UK Ministry of Justice
Identifying service opportunities in civil justice
Understanding whole system civil justice journeys using service mapping and user insight to prioritise needs in civil justice.
While at the Ministry of Justice in 2014, I worked across several high-profile digital service change projects. These included civil claims, GOV.UK design system, tribunal services, divorce services, a lean traffic fine pilot (launched in months), service mapping tools and investigating opportunities for digital service improvement.
The client
The Ministry of Justice is a major department responsible for justice across all of the United Kingdom. It manages 300 courts, 100 prisons and all civil and criminal law with over 13k staff.
This work sat within Civil Justice which has a budget of £8 Billion, civil claims sits within this with around 400k civil claims made each year.
My role
To evaluate Civil Claims exemplar scope and identify achievable next-step digital opportunities.
To share civil justice service journeys with key stakeholders in digital, HMCTS and policy to improve organisational understanding.
To identify further ongoing digital opportunities for civil justice.
The work
Scope
To investigate civil justice service journeys and refine the scope for the UK government exemplar commitments of the time as well as identifying MVP opportunities. Additionally, this work was about better understanding whole user-centred service journeys and transactional services both within the ministry and externally to other departments.
Description
This work was conducted in a small strategic research team made up of user-researcher Sarah Herman and domain experts. We worked to propose a number of potential digital transformation opportunities, their value and cost to the business and users.
This work also led approaches to explaining user-centred full-service provision in UK government; front to back, digital to real-world with every eventuality. We used system-based service mapping to show the scale of these services identifying key service characteristics for example issues, pain points, systems and volumes. ( You can find out more on my blog posts here and here.)
Outcomes
Used by senior leadership to inform decision-making for ‘civil claims exemplar’ as well as creating a backlog of digital transformation proposals.
Demonstrated digital service proposals with combined business and user evidence to support user-centred business cases.
The approach was rolled out to further service transformation projects including traffic offences, divorce, tribunals, money claims and collaboration with other services across GDS.
Helped inform the UK government's approach to service design and continues to be referred to. Find out more on my original posts here and here.
About the work
Tools to support decision making: Combining user and business insight together across digital, user experience, risks, cost and savings.
Value of understanding users: Working with digital leads and user research this work was used as an example to demonstrate the value of combining user and expert insight across quantitative and qualitative research.

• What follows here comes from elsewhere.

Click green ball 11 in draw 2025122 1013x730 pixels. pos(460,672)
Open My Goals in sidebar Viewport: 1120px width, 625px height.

New methodology: Developing new methods of working across multi-disciplinary teams. Including setting best practices for service mapping, business case approaches, service design, user-centred design and evaluation.
Champion service design in government: This work and approaches were widely shared within the Ministry of Justice, GDS and other government departments and agencies. It was used to demonstrate the value of user-centred service journeys and best practices.
George “was someone I trusted to deliver high-quality work… The impact she has on the design of the service speaks for itself, and her passion for helping a team deliver the best work it can is clear to see.”